The number of calls to NEDOC are increasing to pre-pandemic levels, following a decline in 2020.
Ms Arlene Fitzsimons, Operations Manager at NEDOC, said there were 90,000 calls to the out-of-hours (OOH) service in 2019. Calls dropped to 73,500 in 2020 and rose to 84,000 in 2021.
“That creates a lot of pressure,” said Ms Fitzsimons. “And that’s very hard to marry when you have the same cohort of GPs who are working in daytime having to also provide care in out-of-hours.”
She said some locum doctors who may have moved away during the pandemic are “slowly but surely returning, which is good news because it’s good to have that support available to daytime GPs”.
Despite the decline in calls in 2020, there were still 73,500 patients contacting the service, highlighting the importance of funding OOH services during a public health crisis, she noted.
Advice from the national public health emergency team that was released towards the end of each week presented a further challenge. “The only service that was open at the weekend was the out-of-hours and the hospitals,” she said.

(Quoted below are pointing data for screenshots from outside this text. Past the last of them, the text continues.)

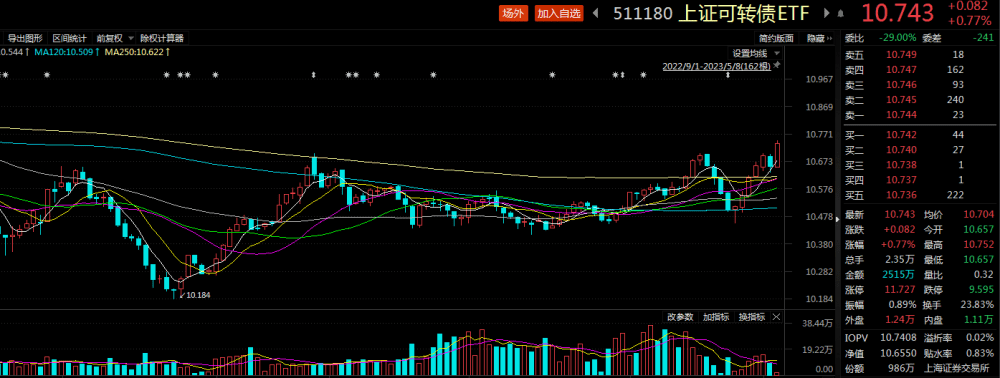Viewport: 1000px width, 378px height.
Task: Click the double-arrow event marker below date range
Action: click(x=728, y=76)
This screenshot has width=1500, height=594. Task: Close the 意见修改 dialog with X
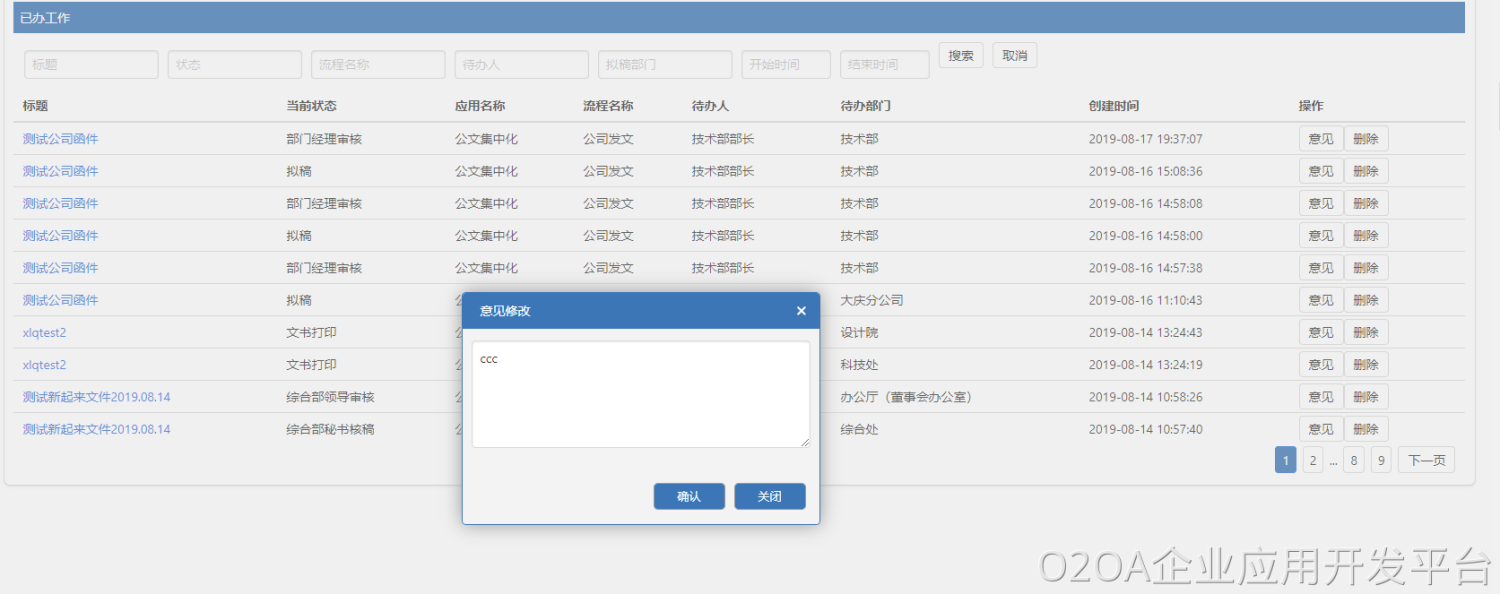(x=801, y=311)
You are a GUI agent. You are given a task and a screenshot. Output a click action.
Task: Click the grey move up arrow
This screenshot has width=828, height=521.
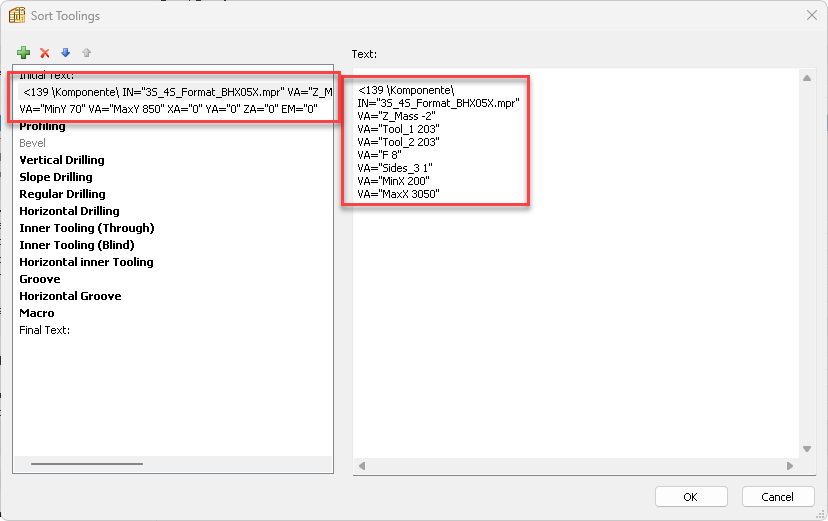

“We found that that was a very significant challenge for us and for our doctors who were trying to learn from directives that were just coming out and to try and implement those and provide that advice and guidance to patients.”

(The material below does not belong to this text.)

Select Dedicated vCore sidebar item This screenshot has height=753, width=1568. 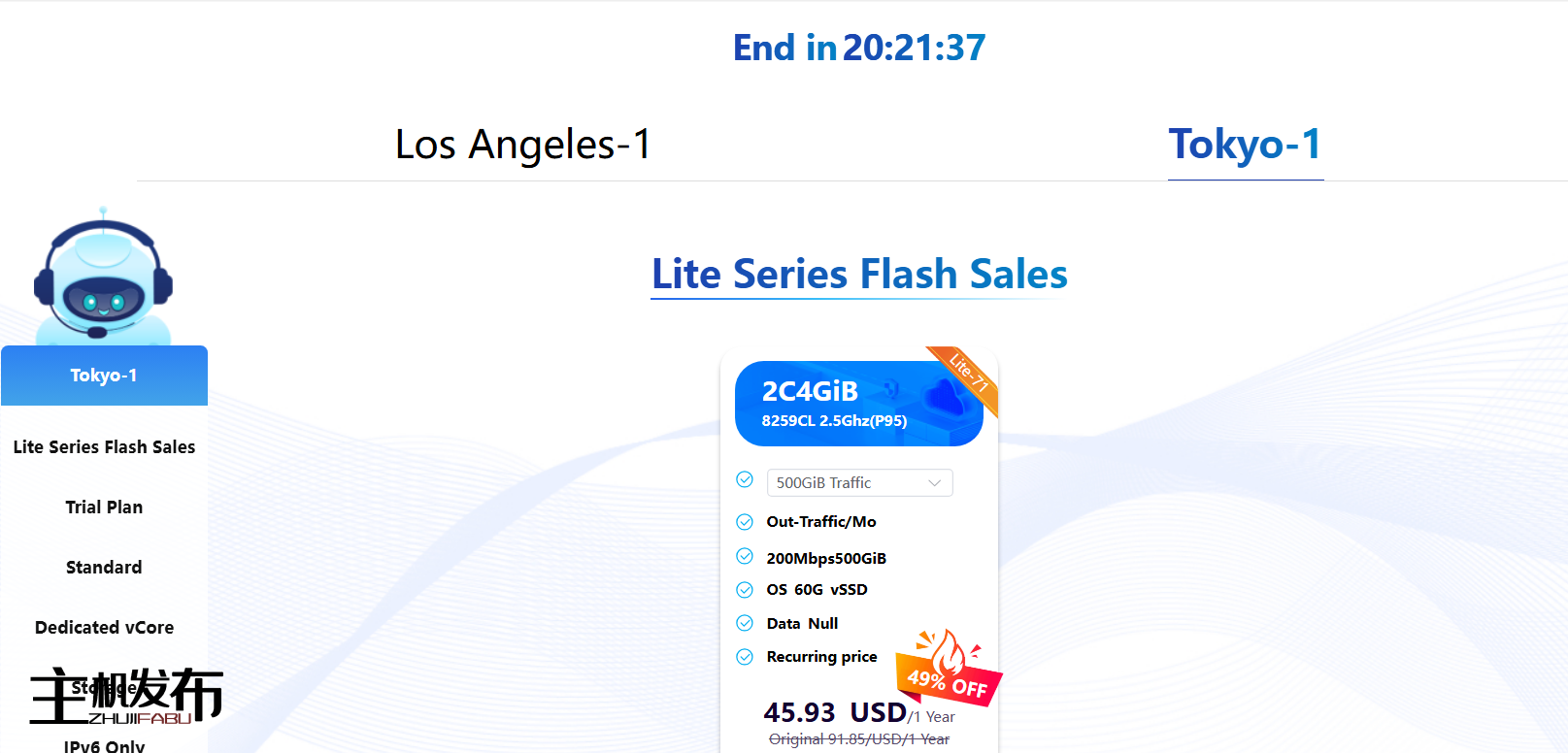click(104, 628)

The funding secured at the beginning of the pandemic was instrumental in keeping NEDOC running. Initially funding was provided for just daytime general practice. “It was a good few months before we got that resolved,” said Ms Fitzsimons. “But it was absolutely necessary. I’m certain if we had not received that funding, we wouldn’t have been able to sustain the service at all.”
“We are slowly trying to emerge safely from Covid,” Ms Fitzsimons added. “Our aim is to move back to in-person consultations. But we still have to maintain the protocols of phone consultations to out-rule Covid.”